Festival of British Archaeology 2009

So the festival ended. After two weeks of almost continuous events across three of Amgueddfa Cymru – National Museum Wales’s sites. And the best was definitely saved until last.

With fine weather throughout the day The Vicus put on a fantastic show. They performed a Roman funeral ceremony in the centre of St Fagans before a crowd of two to three hundred people. A young lady played the recently departed and two gladiators fought for her.

Then the mourners processed to the funeral pyre, an impressive timber platform around which more rituals were performed, and where the young lady was substituted for a pig.

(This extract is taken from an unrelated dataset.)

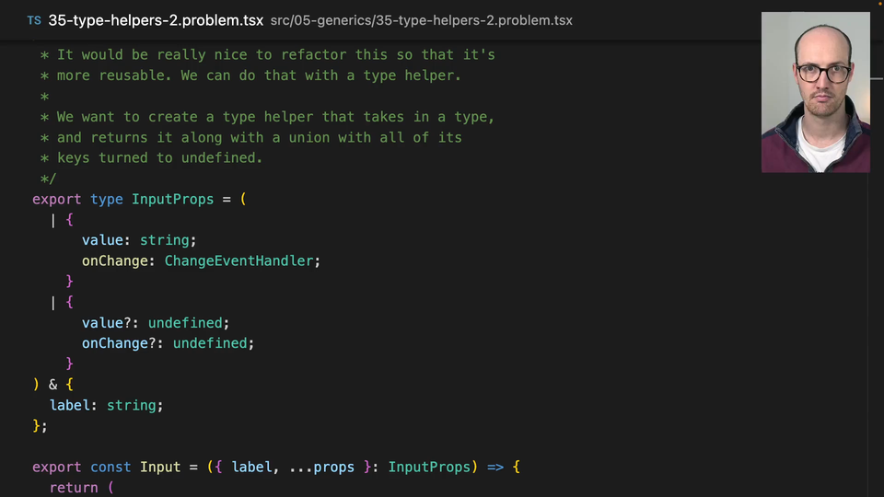The height and width of the screenshot is (497, 884).
Task: Click InputProps in the export type declaration
Action: click(172, 200)
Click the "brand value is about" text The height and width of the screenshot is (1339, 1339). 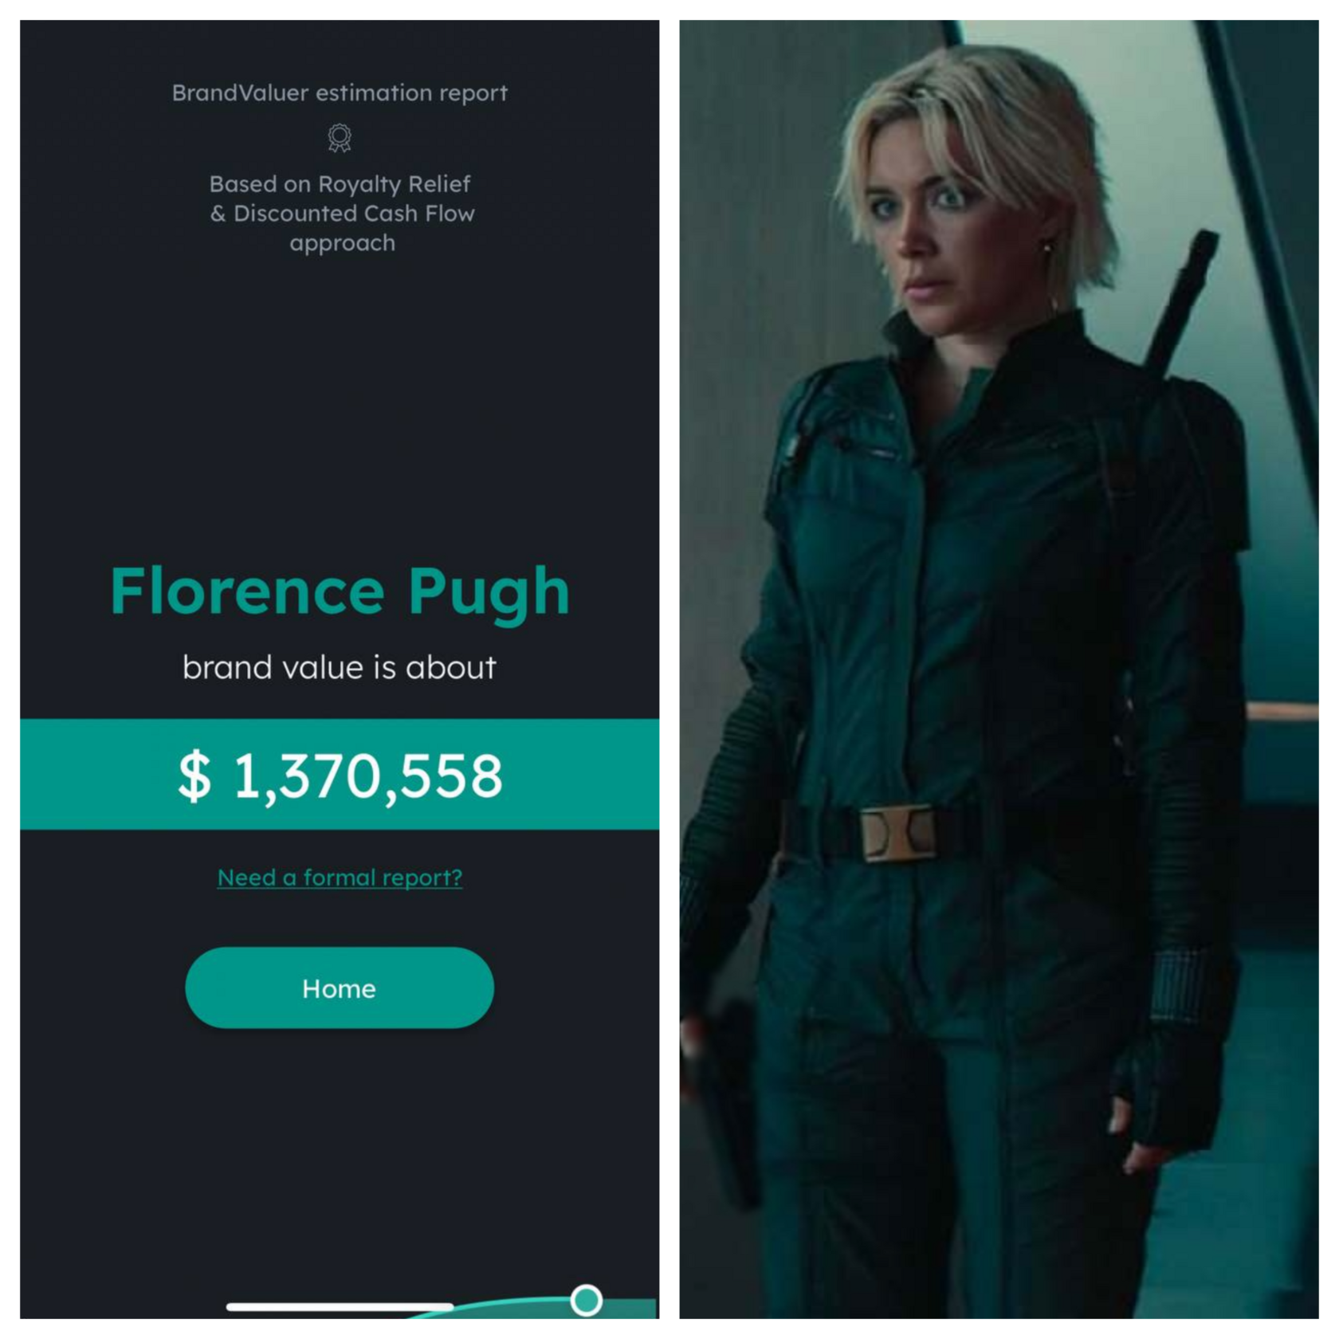(x=340, y=667)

There followed tense moments for the organizers. It’s easy to schedule a cremation ritual, and building the pyre wasn’t too challenging, but with all the wet weather the day before, would it light? With a hundred and fifty people watching as a fire brand was thrust into the middle of the pyre, a fizzle would not have looked good.

But good fortune smiled and the pyre lit, smoking heavily before the flames spread. The grave goods on the pyre were quickly burnt or broken, with one glass bottle melting in the heat.

It burnt for the rest of the afternoon, until by closing time on the site there was just a bed of ash with the unburnt back of the pig resting on top. By next morning almost all of this had burnt away and we set about recovering the cremated bones and the grave goods for further analysis.

Cremated remains are common finds from the Bronze Age and Roman periods and our work here will go some way to helping interpret these finds when they come up in future. So a great spectacle and a useful source of data.

A big day in the Celtic Village

Posted by Steve Burrow on 1 August 2009

[image: British warrior]

A British warrior dresses for battle in the afternoon display by The Vicus.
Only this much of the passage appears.